Microalgal cytometric analysis in the presence of endogenous autofluorescent pigments

Herein, we tested two different approaches to measure algal fluorescence in the presence of a strong autofluorescent signal: 1) by separating dyes between different excitation lasers in order to reach minimal spectral overlap with the autofluorescent signal using flow and imaging cytometry and 2) through full spectrum analysis, virtual filtering and spectral unmixing of dye combinations and algal pigments' autofluorescence via spectral flow cytometry. For this purpose, we used viability dyes from the SYTOX family and lipophilic dyes. Among the dyes tested, the SYTOX Blue (SB) dye had minimal overlap with chlorophyll fluorescence and can be combined with autofluorescence assessment and lipophilic dyes (validated with Emiliania huxleyi algal monocultures). Imaging cytometry provided a detailed characterization of algal subpopulations stained with a combination of fluorescent dyes.

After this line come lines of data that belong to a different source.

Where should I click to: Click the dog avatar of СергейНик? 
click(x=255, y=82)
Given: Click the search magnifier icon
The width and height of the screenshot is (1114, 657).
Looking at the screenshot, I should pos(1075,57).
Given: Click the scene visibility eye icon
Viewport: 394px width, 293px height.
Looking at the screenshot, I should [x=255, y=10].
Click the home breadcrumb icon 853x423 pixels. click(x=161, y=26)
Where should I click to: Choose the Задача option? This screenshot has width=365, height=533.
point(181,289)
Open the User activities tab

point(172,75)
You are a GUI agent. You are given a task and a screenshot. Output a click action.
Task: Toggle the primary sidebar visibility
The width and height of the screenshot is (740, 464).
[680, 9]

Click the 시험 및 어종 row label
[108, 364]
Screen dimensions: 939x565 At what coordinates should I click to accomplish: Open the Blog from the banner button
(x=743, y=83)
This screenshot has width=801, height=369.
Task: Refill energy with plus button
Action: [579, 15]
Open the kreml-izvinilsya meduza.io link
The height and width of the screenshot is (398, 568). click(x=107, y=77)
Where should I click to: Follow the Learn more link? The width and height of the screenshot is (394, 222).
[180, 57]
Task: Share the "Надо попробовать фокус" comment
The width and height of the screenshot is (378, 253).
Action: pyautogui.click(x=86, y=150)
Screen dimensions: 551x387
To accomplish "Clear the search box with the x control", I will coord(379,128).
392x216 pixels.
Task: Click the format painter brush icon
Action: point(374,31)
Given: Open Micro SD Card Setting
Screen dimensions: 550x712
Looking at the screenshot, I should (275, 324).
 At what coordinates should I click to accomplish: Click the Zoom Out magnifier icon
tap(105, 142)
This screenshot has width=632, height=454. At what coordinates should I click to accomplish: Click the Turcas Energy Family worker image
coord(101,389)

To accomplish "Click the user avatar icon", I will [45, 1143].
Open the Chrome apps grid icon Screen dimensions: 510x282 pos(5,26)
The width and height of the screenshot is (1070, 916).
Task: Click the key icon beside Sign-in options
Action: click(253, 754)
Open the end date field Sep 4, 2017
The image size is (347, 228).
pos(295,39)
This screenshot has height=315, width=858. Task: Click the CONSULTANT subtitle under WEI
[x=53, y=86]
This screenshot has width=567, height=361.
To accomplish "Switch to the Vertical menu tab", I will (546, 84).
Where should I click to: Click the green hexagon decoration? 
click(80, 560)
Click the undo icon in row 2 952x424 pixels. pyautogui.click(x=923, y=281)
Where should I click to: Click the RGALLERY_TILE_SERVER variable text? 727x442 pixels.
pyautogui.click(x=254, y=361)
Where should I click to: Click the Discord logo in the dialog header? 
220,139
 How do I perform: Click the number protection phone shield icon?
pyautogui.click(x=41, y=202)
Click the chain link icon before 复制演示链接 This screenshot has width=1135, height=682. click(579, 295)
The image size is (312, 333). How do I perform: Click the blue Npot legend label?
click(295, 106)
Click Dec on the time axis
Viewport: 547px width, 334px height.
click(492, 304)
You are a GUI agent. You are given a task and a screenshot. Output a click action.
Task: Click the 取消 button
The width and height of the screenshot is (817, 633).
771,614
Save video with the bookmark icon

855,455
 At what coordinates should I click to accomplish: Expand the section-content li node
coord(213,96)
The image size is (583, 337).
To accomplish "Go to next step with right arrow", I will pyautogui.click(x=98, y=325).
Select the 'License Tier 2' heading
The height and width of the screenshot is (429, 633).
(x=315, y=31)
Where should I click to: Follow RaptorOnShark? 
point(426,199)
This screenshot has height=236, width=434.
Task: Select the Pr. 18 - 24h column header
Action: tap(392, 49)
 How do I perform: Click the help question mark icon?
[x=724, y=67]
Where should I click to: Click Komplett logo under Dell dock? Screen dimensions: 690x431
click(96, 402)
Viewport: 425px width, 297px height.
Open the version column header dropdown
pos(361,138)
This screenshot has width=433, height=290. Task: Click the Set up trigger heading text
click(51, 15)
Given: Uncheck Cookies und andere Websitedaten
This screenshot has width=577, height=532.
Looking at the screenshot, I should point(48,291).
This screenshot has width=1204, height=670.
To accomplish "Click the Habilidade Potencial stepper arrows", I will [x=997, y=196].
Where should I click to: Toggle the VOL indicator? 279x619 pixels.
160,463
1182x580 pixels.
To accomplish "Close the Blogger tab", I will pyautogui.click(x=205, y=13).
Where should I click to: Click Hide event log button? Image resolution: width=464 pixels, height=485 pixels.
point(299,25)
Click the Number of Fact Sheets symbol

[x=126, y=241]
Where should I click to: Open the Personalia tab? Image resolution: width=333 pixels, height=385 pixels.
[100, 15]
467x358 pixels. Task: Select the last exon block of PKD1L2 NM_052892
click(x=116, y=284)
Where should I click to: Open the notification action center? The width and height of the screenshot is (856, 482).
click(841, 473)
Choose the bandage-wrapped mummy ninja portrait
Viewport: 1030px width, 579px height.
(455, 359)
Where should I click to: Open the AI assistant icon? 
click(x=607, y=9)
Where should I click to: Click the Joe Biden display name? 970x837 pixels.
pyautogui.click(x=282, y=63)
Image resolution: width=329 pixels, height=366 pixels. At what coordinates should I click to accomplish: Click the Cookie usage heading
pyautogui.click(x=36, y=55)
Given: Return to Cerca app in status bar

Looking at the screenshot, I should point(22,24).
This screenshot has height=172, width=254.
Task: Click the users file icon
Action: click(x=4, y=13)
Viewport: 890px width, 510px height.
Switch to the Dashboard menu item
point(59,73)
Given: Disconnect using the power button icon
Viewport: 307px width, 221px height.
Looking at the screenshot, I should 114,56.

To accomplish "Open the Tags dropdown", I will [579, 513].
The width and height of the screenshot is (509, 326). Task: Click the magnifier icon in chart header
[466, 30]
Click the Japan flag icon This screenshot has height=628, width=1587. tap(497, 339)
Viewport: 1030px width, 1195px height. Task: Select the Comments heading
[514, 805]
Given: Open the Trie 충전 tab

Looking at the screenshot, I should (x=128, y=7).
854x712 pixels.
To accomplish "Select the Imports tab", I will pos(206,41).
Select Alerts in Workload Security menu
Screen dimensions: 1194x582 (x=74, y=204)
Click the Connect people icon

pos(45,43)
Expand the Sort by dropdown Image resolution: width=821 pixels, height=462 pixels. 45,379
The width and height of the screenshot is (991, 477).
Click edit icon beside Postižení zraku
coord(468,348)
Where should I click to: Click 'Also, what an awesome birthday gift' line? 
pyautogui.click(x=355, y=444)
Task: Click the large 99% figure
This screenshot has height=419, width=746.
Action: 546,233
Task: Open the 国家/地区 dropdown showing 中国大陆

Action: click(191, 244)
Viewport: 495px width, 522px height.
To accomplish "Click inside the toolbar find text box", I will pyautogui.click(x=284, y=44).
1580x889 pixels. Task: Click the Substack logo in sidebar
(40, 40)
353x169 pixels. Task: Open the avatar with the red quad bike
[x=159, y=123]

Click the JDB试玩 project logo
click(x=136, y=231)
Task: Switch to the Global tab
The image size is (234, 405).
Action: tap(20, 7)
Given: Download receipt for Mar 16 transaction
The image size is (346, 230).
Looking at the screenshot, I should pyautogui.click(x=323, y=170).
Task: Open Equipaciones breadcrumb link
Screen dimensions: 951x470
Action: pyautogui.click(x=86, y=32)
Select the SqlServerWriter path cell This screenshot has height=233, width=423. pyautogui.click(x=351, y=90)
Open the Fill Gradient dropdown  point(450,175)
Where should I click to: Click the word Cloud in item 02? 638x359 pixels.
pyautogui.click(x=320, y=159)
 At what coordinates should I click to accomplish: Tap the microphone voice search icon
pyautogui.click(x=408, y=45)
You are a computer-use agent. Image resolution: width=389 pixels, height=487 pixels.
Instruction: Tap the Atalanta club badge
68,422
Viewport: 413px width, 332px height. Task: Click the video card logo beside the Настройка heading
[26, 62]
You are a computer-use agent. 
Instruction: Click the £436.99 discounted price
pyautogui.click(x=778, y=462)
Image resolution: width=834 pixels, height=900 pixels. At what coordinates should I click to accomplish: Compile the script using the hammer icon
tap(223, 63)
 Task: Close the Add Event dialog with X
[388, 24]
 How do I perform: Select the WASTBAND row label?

A spectral flow cytometer allowed us to analyze environmental phytoplankton samples stained with fluorescent dyes in the presence of strong and heterogeneous autofluorescence from intrinsic algal pigments. We concluded that the multi-color staining of algal samples can be achieved in the presence of strong and diverse algal autofluorescence using dyes with minimal spectral overlap, a multi-laser approach (flow and imaging cytometry) and/or virtual filter and spectral flow cytometry instrumentation. This can open a new page for analytical and cell sorting algal applications.